- Jimena Benitez, played by Isabel Macedo
- Portrayed by: Isabel Macedo
- Duration: 2012

= Patricia Longo =

Patricia Longo, also known as Jimena Benìtez, is a fictional character in the 2012 Argentine telenovela Graduados. She is played by Isabel Macedo, both as an adult and, in flashbacks, as a teenager.

==Fictional biography==
Jimena Benìtez attended high school in the 1980s, graduating in 1989. As a very obese girl, she was victim of school bullying, but fell in love with the main bully, Pablo Catáneo. She took part in a fitness program after graduation, and used cosmetic surgery to change her face. She also changed her name to Patricia Longo, and got a job in Mc Can, ignoring that Pablo worked there as well. In time, she would meet again all her former classmates, but never revealed her secret identity. María Laura Falsini, Pablo's wife, was the first to figure it out. She had a romance with Pablo, got pregnant from him, and stayed with him when Pablo and Marìa got divorced.

==Creation==
Macedo, a thin actress, had to be heavily made up to become obese for the flashback scenes. Initially, she was the villain of the telenovela; the bullying was her motivation for taking revenge on her former classmates.
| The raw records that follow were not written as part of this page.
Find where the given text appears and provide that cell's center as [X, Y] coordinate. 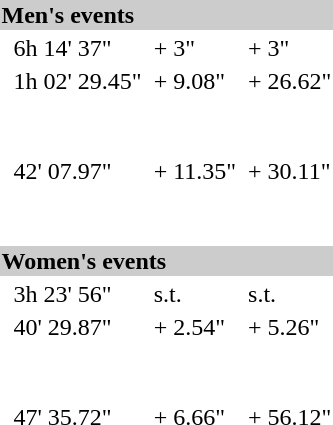
42' 07.97" [78, 171]
+ 2.54" [194, 327]
Women's events [166, 261]
+ 30.11" [290, 171]
3h 23' 56" [78, 294]
1h 02' 29.45" [78, 81]
Men's events [166, 15]
+ 9.08" [194, 81]
6h 14' 37" [78, 48]
40' 29.87" [78, 327]
+ 5.26" [290, 327]
+ 11.35" [194, 171]
+ 26.62" [290, 81]
Find where the given text appears and provide that cell's center as (X, Y) coordinate. 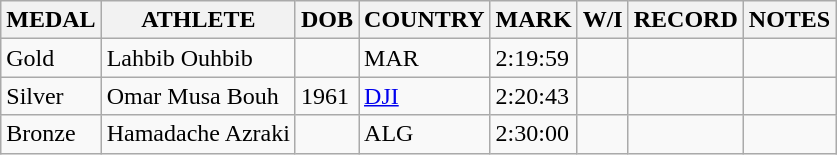
Bronze (51, 134)
MARK (534, 20)
DJI (425, 96)
ATHLETE (198, 20)
Gold (51, 58)
2:19:59 (534, 58)
ALG (425, 134)
Silver (51, 96)
DOB (326, 20)
Hamadache Azraki (198, 134)
MEDAL (51, 20)
W/I (602, 20)
2:30:00 (534, 134)
MAR (425, 58)
COUNTRY (425, 20)
RECORD (686, 20)
1961 (326, 96)
Lahbib Ouhbib (198, 58)
NOTES (789, 20)
Omar Musa Bouh (198, 96)
2:20:43 (534, 96)
Pinpoint the cell where the given text exists, returning its (X, Y) midpoint coordinate. 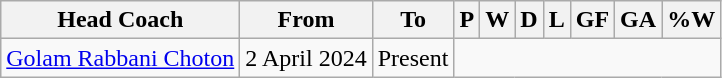
GF (592, 20)
2 April 2024 (306, 58)
Present (413, 58)
P (467, 20)
D (529, 20)
%W (692, 20)
L (556, 20)
Golam Rabbani Choton (120, 58)
To (413, 20)
GA (638, 20)
From (306, 20)
W (498, 20)
Head Coach (120, 20)
Scan for the cell matching the given text and deliver its (X, Y) coordinate at center. 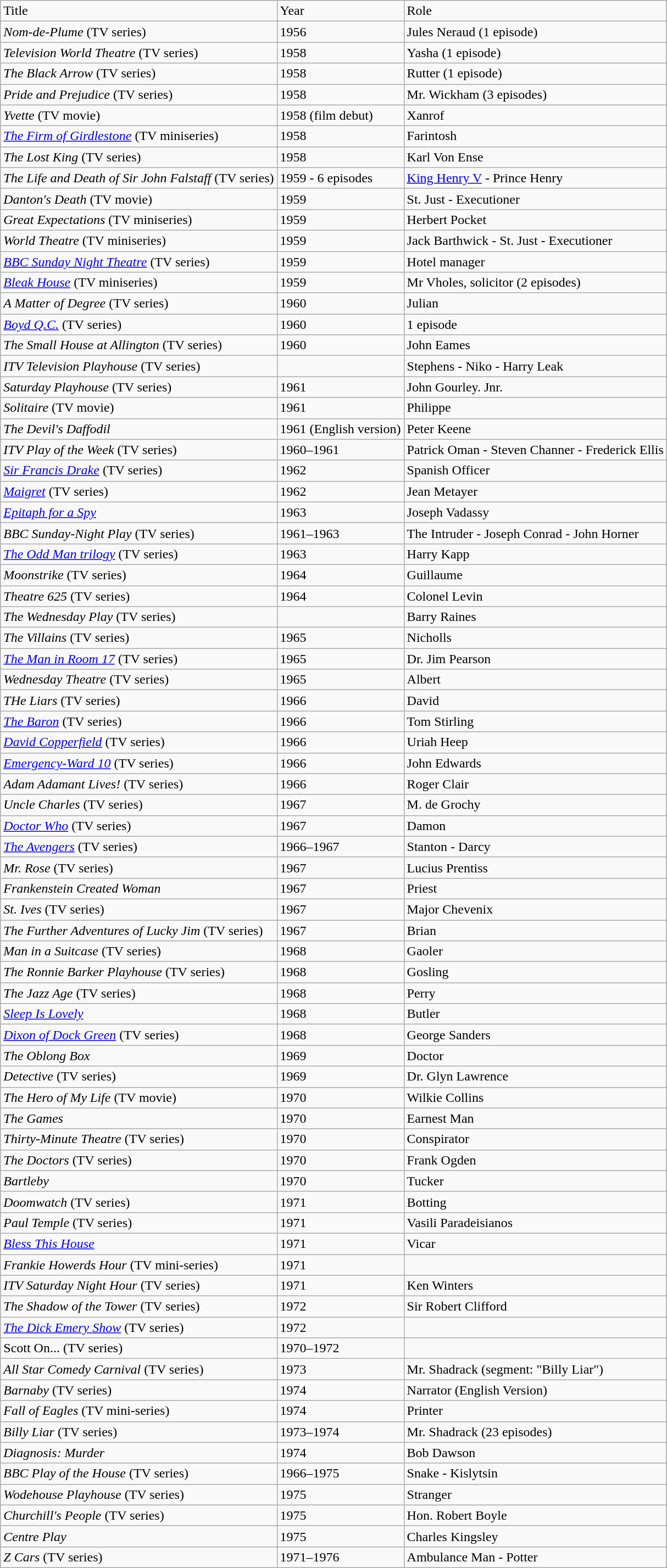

Isabel Macedo has played villains in several works, including Floricienta. She took the role of Patricia Longo/Jimena Benitez character because it was something she had not done before. Initially, Patricia's past identity as Jimena was intended to remain secret for only ten episodes, but Macedo insisted that the mystery should be maintained for longer. She read about the experiences of victims of school bullying to inform her character and declined other work during the year to stay focused on the series, eventually becoming emotionally attached to her character.

==Awards==
Isabel Macedo was nominated for the 2012 Tato Award as best supporting actress in daily fiction for her work as the character, but did not receive the award. She received the Martín Fierro Awards in a later ceremony, as lead actress of daily fiction.